So how can we strengthen this Spleen/Stomach system and avoid the symptoms covered in part 1? In Chinese medicine we say that "hot, dry" foods injure the stomach, while "cold, damp" foods weaken the spleen. In terms of stomach health in this context, it is important to avoid very spicy foods, fried foods, coffee, alcohol, and vegetable oils heated to high temperatures. These can cause stomach heat, an overproduction of stomach acid, and give rise to symptoms like heartburn. In order to optimize the overall health of the spleen, one should avoid eating excessive amounts of cold or raw food. This includes strictly raw food diets, raw salads, cold or iced drinks, unfermented soy products, many dairy products, and - gasp! - ice cream. In order to digest cold or raw food, the body uses a great deal of yang energy to heat it before it can break it down into something usable by the body. This process seriously taxes the energy of the spleen, which in turn results in formation of "dampness" and phlegm in the body. As the dampness or phlegm accumulates, it generates heat (due to restricted energy flow - essentially, a friction reaction), which can lead to various inflammatory syndromes.
Most western medications such as prescription and over the counter drugs, antibiotics, and vaccinations are harmful to the Spleen.
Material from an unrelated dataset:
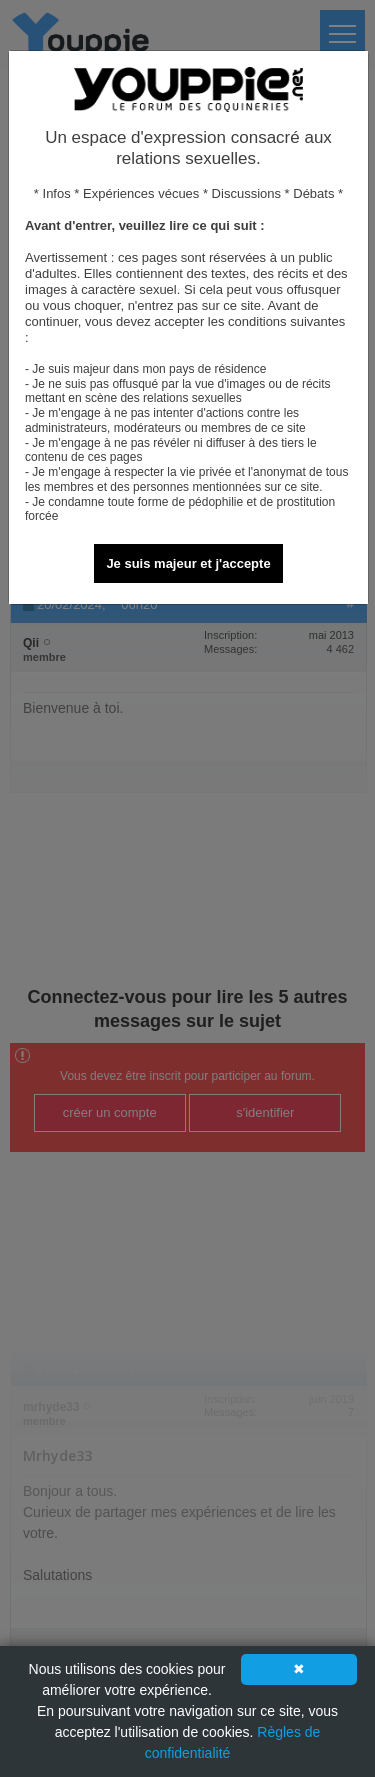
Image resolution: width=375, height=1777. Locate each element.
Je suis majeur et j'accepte (188, 563)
While critically life-saving in the face of acute infectious disease, they are often extremely cold energetically. If you have to take a western medication, it is advisable to work concomitantly with an acupuncturist or other holistic health practitioner to mitigate damage to your digestive system.
Overconsumption of sweets (hello, American diet!) also weakens the spleen and results in the production of excess phlegm. To a lesser extent, processed carbohydrates (think: foods from white flower) are cold in nature and, eaten in excess, can deplete the spleen.
Other factors that damage the spleen and stomach system include eating at irregular times (especially too close to bedtime), overeating, and eating too little or not eating enough protein. Excessive anxiety or worry, excessive use of the mind in the case of studying, and not getting enough rest also tax the spleen. Finally, any chronic disease tends to weaken the spleen.
Common Physical Symptoms of Spleen Weakness Include:
- Poor appetite (the Spleen is responsible for digestion; appetite will be poor if the Stomach is weak)
- Weak muscles (muscles and flesh are under the jurisdiction of the Spleen)
- Abdominal distension, bloating
- Loose stools
- Weight gain/overweight
- Digestive problems
The energy of the Spleen is said to hold blood in its vessels. Some types of bleeding, such as excess uterine bleeding, as well as varicose veins and easy bruising, relate to Spleen weakness.
It can't be overemphasized that the Spleen is, in many ways, the foundation of the body's energy and health on a day-to-day basis. By "transforming and transporting" nutrients throughout the body, the Spleen ensures the integrity of each cell and organ. Weakness of the Spleen can lead to weakness of other organs. It is frequently an aspect of many, many conditions seen in the acupuncture clinic. There is increasing consensus, in eastern and western medicine, that digestive issues lie at the heart of many health concerns. Some that I've seen in my clinic recently include: eczema, psoriasis, autoimmune conditions, reproductive health, asthma, lowered immunity/frequent colds, chronic sinusitis, irritable bowel syndrome, and mental/emotional health concerns. Of course, all of these conditions require specific treatment protocols based on individual presentation; however, in each case, improving the function of the Earth organs was an important element of treatment.